Modelling NO-NO2 Conversion in Counter-Flow Diffusion Flames

As emission regulations become more stringent there is increasing interest in the formation of NO2 in combustion products where it is in higher concentration than if slowly formed from NO in the atmosphere. It is common knowledge that NO2 is significantly more toxic than NO. The chemistry of NO2 formation in combustion processes is simple in comparison to that of NO. Indeed, all NO2 is formed from oxidation of NO mainly by reaction with HO2 radicals with its conversion back to NO resulting from reactions involving O and H atoms. Since consumption and formation of NO2 always occur simultaneously, although with unbalanced kinetic rates leading to local super-equilibrium concentrations, parameters such as temperature, velocity and species concentrations fields can drastically affect the degree of conversion of NO to NO2 in combustion applications.
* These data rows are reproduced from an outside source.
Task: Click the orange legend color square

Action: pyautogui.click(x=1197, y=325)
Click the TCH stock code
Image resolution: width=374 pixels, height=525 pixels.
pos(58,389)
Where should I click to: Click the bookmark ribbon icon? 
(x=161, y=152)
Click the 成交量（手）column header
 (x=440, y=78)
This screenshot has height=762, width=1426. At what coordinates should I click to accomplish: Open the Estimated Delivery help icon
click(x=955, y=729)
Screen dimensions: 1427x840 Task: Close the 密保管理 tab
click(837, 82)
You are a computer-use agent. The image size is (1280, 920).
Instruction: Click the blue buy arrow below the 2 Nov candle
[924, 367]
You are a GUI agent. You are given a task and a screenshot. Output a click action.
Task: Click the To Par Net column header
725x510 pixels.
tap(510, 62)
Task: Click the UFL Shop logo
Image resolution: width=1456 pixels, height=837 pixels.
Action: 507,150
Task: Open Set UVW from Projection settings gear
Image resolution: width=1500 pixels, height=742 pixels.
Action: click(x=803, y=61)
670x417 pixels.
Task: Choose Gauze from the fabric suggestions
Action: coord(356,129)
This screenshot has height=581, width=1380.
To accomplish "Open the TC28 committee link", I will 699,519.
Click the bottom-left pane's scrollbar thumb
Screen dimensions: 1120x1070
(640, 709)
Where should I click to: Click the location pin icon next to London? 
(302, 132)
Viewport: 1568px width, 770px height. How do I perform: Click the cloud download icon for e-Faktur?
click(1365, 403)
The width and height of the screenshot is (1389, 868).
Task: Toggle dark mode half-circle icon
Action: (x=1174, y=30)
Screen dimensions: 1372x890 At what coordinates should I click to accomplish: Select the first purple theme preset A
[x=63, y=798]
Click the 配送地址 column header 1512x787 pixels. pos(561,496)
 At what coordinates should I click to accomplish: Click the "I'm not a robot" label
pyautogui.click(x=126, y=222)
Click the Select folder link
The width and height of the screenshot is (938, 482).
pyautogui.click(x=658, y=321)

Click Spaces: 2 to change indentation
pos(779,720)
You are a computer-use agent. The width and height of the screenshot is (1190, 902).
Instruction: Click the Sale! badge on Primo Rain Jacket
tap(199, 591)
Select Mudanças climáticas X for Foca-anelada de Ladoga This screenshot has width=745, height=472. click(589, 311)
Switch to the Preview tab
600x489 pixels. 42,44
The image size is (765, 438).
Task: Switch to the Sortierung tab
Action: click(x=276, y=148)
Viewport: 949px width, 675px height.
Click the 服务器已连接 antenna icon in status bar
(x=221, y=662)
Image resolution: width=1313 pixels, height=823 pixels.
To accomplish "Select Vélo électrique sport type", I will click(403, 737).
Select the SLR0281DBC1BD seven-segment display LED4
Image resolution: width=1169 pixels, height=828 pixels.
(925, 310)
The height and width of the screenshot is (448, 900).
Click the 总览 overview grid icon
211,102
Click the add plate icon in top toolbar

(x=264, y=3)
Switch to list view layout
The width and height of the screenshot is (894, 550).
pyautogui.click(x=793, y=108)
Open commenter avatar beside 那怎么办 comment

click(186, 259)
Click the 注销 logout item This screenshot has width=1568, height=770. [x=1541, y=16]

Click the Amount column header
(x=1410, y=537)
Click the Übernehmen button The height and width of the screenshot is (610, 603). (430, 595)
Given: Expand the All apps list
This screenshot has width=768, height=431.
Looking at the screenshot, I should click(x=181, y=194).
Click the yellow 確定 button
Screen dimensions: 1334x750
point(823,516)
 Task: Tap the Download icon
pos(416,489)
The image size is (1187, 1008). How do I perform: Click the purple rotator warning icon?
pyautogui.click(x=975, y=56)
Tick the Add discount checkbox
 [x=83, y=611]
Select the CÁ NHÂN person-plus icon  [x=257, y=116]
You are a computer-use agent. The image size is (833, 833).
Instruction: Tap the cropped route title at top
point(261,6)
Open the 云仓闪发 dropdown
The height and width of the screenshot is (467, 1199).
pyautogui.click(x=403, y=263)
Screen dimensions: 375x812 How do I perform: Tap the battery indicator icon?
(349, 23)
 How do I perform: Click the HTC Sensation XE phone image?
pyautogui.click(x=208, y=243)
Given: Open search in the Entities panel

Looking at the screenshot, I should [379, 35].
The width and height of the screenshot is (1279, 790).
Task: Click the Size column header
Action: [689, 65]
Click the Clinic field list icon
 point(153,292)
It is not well known what these conditions are and in certain circumstances, such as aircraft engine reheat systems, the emission of NO2 is clearly visible under the form of brown fumes. A comprehensive numerical simulation was undertaken to investigate the NO-NO2 relationship in a counter-flow diffusion flame. The CHEMKIN II suite of software (Kee et al., 1989) in conjunction with the opposed diffusion flame code OPPDIF (Lutz et al, 1997) was run using the Gas Research Institute’s (GRI’s) methane reaction mechanism v.3.0. A number of different strain rates using boundary conditions typical in a gas turbine exhaust were investigated. A rate of production and sensitivity analysis was made in determining which reactions were important in the NO-NO2 conversion process.